(THE DATA begins)

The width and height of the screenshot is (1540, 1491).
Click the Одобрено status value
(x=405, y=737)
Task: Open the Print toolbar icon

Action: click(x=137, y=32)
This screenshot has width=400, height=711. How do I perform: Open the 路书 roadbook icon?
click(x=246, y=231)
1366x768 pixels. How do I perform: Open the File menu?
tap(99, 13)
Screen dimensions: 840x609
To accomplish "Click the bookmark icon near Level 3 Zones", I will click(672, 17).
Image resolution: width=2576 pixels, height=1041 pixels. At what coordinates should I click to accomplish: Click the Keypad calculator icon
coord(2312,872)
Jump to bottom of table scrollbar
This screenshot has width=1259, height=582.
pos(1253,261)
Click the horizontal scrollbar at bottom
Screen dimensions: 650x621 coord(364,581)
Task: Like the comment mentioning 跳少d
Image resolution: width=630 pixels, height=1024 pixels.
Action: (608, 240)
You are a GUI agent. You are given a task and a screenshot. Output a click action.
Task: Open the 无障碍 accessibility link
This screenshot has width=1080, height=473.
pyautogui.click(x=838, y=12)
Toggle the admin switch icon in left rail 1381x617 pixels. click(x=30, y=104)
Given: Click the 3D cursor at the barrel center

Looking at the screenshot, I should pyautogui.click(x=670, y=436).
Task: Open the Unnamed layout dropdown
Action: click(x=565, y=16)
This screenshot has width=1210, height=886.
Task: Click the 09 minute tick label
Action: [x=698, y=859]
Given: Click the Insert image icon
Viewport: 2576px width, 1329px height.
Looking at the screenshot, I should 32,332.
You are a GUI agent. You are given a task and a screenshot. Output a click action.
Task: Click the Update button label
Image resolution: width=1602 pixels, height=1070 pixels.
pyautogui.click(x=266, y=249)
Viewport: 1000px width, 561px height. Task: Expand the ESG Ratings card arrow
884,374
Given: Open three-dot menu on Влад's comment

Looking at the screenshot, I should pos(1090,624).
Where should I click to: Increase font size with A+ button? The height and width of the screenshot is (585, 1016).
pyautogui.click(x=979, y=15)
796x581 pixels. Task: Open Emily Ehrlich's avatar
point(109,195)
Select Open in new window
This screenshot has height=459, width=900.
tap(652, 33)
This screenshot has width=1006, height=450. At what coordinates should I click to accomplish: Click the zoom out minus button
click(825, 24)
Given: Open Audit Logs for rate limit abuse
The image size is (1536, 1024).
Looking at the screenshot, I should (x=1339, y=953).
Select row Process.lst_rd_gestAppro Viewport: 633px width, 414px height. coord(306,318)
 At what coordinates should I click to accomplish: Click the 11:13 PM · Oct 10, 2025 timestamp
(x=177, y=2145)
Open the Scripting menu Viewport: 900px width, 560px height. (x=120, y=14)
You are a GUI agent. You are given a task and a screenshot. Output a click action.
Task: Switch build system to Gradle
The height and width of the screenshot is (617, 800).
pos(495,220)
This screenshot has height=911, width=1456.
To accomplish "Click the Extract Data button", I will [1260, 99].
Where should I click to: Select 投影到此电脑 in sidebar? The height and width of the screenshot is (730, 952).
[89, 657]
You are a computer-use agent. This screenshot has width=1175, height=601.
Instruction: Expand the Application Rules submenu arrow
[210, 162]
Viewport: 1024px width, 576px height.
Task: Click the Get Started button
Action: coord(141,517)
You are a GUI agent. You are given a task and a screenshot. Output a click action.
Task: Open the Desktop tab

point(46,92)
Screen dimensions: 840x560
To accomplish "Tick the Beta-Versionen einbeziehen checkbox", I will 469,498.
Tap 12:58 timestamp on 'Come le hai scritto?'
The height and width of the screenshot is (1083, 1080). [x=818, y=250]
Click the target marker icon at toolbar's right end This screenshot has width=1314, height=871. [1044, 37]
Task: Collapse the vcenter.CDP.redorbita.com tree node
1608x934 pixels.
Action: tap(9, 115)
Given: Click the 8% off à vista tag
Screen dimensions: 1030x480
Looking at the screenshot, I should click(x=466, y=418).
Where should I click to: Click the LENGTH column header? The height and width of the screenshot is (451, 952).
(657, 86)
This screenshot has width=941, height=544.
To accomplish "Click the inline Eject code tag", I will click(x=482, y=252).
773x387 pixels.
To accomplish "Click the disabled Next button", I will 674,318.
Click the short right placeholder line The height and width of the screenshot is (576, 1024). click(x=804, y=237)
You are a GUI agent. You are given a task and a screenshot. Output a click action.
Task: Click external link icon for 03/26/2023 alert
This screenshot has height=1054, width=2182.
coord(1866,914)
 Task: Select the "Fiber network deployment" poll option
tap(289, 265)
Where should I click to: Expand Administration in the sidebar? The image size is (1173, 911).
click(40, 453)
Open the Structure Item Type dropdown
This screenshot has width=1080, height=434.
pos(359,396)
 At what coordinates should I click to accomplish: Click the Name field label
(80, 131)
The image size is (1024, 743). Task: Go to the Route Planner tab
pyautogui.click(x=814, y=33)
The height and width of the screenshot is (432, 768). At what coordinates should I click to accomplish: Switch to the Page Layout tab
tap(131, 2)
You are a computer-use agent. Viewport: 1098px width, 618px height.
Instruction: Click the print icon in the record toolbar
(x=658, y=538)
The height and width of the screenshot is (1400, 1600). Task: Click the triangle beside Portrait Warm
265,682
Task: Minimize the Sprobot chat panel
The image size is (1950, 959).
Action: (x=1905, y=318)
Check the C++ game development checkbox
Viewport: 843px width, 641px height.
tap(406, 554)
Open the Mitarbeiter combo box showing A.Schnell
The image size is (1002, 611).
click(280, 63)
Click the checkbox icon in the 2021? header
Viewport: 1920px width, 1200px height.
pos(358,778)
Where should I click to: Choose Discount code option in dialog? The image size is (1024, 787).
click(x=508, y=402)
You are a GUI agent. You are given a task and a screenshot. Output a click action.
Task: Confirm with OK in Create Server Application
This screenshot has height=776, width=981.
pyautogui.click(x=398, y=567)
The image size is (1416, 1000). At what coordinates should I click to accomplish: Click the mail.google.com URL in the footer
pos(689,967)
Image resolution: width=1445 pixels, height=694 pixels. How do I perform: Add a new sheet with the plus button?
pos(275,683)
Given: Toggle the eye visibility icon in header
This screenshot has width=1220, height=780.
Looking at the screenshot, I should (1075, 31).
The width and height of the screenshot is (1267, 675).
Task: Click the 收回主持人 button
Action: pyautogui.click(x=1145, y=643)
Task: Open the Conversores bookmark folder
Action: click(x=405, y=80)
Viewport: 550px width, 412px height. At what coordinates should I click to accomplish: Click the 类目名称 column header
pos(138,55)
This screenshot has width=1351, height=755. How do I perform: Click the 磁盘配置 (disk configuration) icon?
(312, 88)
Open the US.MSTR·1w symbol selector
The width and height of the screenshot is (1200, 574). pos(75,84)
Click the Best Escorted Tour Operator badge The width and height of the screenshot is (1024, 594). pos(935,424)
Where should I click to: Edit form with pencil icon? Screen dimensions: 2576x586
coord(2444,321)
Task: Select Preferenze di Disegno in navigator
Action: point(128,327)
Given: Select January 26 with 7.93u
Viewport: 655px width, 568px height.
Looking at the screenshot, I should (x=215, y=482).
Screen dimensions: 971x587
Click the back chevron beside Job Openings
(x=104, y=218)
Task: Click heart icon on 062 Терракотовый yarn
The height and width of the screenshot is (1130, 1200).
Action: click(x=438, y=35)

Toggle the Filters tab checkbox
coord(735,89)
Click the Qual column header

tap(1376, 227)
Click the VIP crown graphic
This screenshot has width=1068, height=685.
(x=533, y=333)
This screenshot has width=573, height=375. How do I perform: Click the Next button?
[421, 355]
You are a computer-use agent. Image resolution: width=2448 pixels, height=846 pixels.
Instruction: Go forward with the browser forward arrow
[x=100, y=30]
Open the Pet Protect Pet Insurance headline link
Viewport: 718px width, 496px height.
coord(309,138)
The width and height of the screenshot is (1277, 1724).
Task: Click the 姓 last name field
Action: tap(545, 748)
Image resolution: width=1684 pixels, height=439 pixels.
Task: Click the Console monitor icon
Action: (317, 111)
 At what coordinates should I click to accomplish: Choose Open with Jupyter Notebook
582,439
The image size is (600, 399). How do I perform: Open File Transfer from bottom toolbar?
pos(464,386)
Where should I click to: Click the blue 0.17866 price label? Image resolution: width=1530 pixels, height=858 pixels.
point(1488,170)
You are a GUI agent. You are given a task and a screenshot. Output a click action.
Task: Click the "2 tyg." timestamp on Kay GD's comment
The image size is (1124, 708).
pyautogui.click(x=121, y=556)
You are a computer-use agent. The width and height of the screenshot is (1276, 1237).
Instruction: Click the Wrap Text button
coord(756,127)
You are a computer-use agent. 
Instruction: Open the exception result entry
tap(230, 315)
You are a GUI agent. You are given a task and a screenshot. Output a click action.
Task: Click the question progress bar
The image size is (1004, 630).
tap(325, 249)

(THE DATA ends)

- _EXERCISE DETAILS_
Pick out each line above that includes "right" and show it.

- _FINISHED EXERCISE_
Click the target marker icon at toolbar's right end This screenshot has width=1314, height=871. [1044, 37]
Click the short right placeholder line The height and width of the screenshot is (576, 1024). click(x=804, y=237)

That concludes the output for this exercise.